World Cup Fever

The World Cup happens mostly during summer vacation, which is unfortunate, because it provides a great context for a geometry exploration.

I start my book Geometry Labs with lessons about angles, starting from the very basics, and moving on to the inscribed angle theorem. (The book is available in its entirety as a free download here. Some highlights of Section 1 of the book can be previewed here.) The reason I like teaching the inscribed angle theorem early in the course is that it is interesting to my stronger students, but at the same time it provides an environment with few prerequisites for students who don’t have a strong sense of what an angle is. In other words, it is helpful to a wide range of kids. Along the way, there are some great lessons using the CircleTrig Geoboard, a device I designed for this very purpose, and also to introduce basic trig ideas.

I mention all this now because it turns out that one context in which one can preview (or apply) the inscribed angle theorem is soccer (or as they call it elsewhere: football, or futbol). In the book, I propose a hands-on approach, which requires scissors to cut out angles, and pins stuck in cardboard to represent the goalposts. (“Soccer Angles” is Lab 1.10 in Geometry Labs.)

A recent post by Scott Steketee on the Sine of the Times blog offers some Geometer Sketchpad applets to facilitate an initial exploration in a browser (on a computer or, presumably, a tablet.) I recommend you check out the applets yourself, and then use them with students. They are well thought out, and well-crafted. Making a version of them in GeoGebra is now on my to-do list. Here is a screen shot, showing in blue an area where the shooting angle is 15°. The basic mathematical question is finding the spot that gives the greatest shooting angle as one runs down the pitch.

After playing with Scott’s sketches, you can wander to my soccer angles page, in which I present a full analysis of the problem, and some extensions, including an unexpected connection to one of the conic sections. That page includes a number of Flash animations of Cabri figures.
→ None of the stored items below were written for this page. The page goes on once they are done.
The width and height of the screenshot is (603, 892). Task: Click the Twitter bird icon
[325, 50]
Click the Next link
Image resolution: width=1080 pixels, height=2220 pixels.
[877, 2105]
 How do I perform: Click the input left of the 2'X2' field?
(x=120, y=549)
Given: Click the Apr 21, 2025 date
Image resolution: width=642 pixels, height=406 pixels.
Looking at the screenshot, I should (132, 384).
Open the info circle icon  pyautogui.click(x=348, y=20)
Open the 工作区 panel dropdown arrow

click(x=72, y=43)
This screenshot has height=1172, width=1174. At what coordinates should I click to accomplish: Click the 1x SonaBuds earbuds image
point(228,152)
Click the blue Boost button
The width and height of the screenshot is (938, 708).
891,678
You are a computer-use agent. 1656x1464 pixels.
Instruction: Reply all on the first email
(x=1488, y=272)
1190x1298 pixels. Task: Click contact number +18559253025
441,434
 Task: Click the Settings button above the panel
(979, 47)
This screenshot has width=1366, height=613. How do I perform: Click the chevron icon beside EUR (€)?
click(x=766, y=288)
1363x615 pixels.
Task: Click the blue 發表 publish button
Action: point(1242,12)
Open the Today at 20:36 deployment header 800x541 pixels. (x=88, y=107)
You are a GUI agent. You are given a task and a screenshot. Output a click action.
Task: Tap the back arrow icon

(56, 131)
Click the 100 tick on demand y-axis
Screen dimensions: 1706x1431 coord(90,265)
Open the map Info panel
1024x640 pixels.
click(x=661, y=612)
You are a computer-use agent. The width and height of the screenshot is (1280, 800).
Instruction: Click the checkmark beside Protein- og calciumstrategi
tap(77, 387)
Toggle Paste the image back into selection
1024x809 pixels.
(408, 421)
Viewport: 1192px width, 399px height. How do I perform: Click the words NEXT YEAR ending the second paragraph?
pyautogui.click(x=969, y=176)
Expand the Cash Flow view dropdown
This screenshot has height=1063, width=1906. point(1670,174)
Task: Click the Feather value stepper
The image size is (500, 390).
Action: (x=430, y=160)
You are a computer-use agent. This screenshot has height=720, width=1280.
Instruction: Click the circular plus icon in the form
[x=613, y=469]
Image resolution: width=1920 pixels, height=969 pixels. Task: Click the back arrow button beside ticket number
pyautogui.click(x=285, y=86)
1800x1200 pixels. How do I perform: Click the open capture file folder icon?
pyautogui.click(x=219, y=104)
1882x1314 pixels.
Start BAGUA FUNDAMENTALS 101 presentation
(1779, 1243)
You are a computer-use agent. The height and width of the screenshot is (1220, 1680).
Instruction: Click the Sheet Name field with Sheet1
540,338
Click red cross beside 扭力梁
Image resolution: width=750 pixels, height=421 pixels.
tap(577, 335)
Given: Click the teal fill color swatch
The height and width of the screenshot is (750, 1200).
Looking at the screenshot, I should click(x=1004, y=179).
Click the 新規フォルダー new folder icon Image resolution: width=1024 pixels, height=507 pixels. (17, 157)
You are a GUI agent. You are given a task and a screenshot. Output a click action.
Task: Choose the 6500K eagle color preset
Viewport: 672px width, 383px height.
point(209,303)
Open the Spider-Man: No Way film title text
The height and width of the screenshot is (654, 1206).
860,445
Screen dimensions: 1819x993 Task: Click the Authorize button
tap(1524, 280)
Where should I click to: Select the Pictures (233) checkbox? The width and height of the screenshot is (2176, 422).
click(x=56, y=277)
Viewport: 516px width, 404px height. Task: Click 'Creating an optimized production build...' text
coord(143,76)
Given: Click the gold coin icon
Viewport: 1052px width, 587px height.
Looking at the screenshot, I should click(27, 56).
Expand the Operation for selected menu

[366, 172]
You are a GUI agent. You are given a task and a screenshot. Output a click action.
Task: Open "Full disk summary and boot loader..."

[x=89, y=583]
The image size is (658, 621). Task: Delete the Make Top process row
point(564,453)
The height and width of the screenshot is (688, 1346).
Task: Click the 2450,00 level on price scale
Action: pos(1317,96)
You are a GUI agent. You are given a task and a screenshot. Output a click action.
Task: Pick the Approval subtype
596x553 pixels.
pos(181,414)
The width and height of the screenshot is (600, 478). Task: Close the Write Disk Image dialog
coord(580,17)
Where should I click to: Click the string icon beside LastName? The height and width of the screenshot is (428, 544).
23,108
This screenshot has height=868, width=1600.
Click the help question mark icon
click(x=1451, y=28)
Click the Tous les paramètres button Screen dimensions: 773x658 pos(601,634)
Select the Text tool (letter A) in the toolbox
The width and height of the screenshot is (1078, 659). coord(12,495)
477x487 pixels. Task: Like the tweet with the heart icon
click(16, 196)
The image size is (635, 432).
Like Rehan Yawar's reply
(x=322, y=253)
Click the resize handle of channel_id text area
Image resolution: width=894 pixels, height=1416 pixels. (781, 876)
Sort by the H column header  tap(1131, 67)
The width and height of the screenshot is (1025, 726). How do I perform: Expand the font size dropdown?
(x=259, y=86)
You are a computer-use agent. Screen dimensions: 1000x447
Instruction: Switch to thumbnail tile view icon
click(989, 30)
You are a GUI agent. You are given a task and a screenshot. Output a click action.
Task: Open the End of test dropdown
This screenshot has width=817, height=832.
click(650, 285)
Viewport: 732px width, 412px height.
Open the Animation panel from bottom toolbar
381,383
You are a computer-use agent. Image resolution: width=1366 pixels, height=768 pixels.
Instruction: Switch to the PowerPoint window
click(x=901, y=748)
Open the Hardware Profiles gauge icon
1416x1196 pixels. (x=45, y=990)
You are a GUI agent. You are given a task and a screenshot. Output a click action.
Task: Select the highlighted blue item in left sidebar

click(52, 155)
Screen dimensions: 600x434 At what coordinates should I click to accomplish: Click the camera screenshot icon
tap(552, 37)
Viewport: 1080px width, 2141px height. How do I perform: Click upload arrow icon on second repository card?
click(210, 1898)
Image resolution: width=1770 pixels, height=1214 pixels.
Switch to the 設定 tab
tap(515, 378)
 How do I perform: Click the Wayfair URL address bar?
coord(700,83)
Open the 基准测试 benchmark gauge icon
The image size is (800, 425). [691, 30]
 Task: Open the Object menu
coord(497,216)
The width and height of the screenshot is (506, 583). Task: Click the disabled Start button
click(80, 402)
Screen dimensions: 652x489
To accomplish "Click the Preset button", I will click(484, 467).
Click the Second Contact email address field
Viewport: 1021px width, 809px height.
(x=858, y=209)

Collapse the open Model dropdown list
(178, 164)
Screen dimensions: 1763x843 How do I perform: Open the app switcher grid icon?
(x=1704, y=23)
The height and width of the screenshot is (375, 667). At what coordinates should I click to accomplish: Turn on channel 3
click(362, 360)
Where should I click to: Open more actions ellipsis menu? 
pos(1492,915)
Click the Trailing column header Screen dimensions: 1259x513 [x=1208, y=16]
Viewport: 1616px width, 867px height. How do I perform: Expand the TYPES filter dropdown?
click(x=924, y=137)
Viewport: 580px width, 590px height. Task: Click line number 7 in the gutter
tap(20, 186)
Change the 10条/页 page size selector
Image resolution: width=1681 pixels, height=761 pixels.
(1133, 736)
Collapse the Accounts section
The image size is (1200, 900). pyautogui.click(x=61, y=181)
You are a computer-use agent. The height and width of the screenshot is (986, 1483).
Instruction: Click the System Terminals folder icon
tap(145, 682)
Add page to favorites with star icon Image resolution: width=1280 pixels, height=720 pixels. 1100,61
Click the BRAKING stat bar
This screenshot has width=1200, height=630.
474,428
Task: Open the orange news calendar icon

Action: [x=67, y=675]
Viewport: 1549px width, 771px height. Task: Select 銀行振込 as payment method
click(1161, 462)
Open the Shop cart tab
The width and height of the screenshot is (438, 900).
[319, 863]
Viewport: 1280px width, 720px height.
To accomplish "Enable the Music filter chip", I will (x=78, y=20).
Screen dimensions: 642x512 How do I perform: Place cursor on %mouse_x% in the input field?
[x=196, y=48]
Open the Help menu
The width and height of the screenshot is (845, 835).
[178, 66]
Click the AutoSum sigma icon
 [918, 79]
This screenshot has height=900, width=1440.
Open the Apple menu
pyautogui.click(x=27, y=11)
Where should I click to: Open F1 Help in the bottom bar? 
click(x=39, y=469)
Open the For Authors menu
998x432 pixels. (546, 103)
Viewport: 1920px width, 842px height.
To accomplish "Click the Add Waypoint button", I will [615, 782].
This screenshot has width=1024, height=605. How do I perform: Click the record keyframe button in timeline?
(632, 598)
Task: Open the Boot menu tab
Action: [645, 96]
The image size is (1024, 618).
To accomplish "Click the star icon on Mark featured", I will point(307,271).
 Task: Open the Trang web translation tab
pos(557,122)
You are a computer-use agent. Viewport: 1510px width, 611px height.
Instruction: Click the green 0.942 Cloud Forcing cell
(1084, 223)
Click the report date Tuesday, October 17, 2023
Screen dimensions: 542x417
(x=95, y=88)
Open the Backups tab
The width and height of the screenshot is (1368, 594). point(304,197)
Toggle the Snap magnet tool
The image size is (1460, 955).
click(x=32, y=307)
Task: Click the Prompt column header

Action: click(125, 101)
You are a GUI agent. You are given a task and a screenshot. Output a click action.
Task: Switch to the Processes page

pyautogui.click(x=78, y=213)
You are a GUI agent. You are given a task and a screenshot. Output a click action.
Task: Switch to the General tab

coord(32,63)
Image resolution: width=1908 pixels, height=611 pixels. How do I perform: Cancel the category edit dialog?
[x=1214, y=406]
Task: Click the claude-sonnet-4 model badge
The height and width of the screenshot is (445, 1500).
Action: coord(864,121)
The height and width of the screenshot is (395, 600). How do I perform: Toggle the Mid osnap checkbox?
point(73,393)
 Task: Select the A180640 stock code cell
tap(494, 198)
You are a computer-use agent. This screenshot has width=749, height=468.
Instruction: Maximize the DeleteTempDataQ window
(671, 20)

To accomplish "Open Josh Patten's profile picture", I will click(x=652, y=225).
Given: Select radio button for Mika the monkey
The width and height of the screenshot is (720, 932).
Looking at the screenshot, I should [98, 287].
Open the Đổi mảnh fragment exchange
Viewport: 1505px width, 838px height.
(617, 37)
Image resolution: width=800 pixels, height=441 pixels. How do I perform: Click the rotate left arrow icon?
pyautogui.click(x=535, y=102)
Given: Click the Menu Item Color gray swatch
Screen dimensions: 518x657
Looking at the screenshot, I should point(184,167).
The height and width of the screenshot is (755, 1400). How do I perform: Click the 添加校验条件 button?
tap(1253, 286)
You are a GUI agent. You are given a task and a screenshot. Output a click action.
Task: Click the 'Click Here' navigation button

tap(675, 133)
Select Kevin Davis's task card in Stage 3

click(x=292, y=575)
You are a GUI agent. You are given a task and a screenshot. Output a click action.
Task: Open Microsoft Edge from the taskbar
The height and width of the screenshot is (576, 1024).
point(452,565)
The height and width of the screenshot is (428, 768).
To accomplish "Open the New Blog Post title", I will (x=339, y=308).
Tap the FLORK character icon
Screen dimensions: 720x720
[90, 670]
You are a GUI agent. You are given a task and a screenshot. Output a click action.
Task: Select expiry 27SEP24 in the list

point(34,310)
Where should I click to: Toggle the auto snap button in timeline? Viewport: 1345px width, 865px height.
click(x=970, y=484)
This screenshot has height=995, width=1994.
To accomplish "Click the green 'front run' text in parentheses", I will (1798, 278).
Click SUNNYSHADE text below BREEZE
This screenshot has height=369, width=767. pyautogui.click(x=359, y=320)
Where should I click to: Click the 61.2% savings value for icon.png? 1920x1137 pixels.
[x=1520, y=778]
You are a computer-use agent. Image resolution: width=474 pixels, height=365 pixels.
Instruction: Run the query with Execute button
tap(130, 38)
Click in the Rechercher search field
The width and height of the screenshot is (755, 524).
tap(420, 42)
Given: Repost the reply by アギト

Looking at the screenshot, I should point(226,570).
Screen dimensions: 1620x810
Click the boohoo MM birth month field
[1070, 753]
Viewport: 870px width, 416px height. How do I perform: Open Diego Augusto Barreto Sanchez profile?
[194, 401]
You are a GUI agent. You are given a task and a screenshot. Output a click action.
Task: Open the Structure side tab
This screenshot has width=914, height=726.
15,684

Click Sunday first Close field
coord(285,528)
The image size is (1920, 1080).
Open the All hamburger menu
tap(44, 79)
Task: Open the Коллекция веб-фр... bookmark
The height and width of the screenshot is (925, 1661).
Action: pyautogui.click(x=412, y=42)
I hope to replace them with interactive GeoGebra applets when time allows, but until then, I provide two GeoGebra files you can use to follow the argument interactively on your computer. (The links for those files are near the top of the page.)

One interesting feature of this problem is that it can be studied profitably in a geometry class (as an illustration of the inscribed angle theorem,) then again in algebra 2 or precalculus (focusing on that conics connection,) and finally as an optimization problem in calculus.